Бруно протянул фото Массимо, с удовольствием наблюдая за его лицом, на котором проступило удивление.
— Как ты понимаешь, это один и тот же ребенок. Я еще не сумел узнать причины, по которым Луиза Фернанда при живых родителях оказалась в приюте в другой стране. Но мне очевидно, что к этой истории приложил руку Николас Рискони, и я все еще подозреваю, что она приходится ему дочерью.
— Она воспитывается в приюте, и Рискони привлекает ее к работе в своей организации, — Массимо продолжил рассказ вместо Бруно. — Погибают боссы мафии, оставив после себя многомиллионные счета. Тогда Альбицци делает драгоценности, в которые зашифровывает номер счета, на котором, по всей видимости, находятся все деньги, и раздаривает их своим воспитанникам.

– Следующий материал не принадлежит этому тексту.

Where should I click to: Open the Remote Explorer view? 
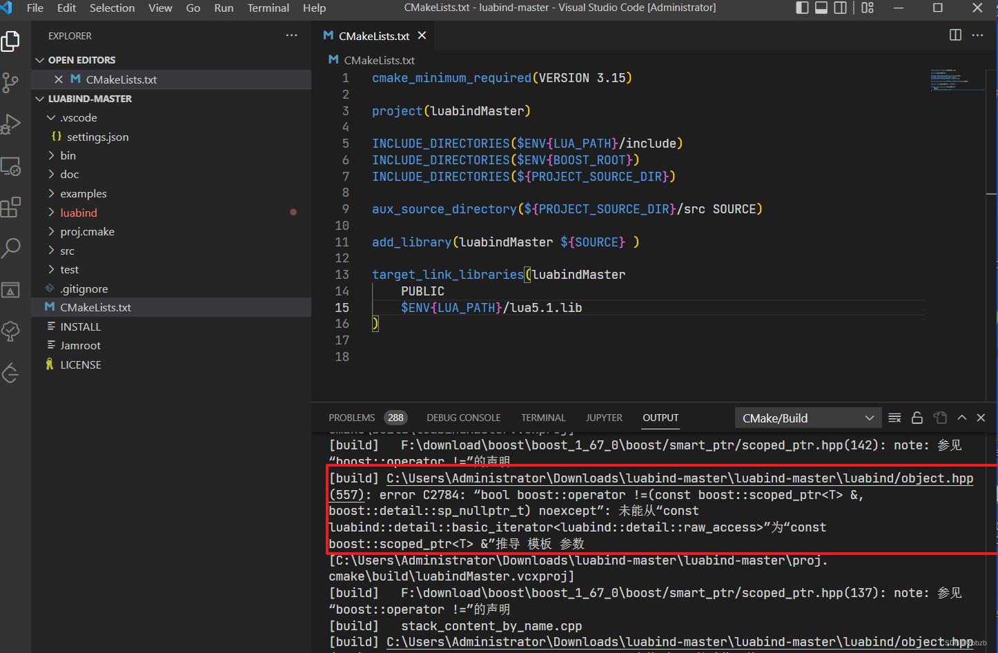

— Альбицци опасался за свою жизнь, — предположил Бруно, — раз придумал эту игру. Но тут случается непредвиденное. Его воспитанники погибают один за другим, за ними следуют кардиналы. Единственные, кто остается в живых, — это Рискони и Луиза Фернанда, которые, возможно, приходятся друг другу близкими родственниками.
— Не забывай, что Луиза Фернанда убегает от Николаса, пытаясь сохранить свою жизнь.
— И ты не упускай из виду, что, несмотря на несколько покушений, ее еще не убили. Девушку всегда кто-то или что-то спасает. Не думаю, что это лишь стечение обстоятельств.
— Луиза Фернанда хороший человек, — сказал Массимо. — Она напоминает мне тебя. Вернее, каким ты был в то время, когда мы познакомились.
— Мы абсолютно разные, — сквозь зубы процедил Бруно.
— Разве ты никогда не ошибался?
Бруно быстро отвернулся к окну. Это была их первая размолвка за тринадцать лет дружбы.
— Считаю, что мы не должны ссориться из-за женщины, — наконец произнес он.
— Мы не ссоримся. И дело не в женщине. Ты упрекаешь меня в том, что я слишком приблизился к ней и не могу быть объективным. Ты ошибаешься, Бруно. Я смотрю на происходящее беспристрастно. Но в одном ты прав, она действительно мне симпатична. Луиза Фернанда добрая и искренняя. Не смотри на меня с таким ужасом. Я не влюблен. Луиза Фернанда вызывает во мне желание опекать ее. Она напугана.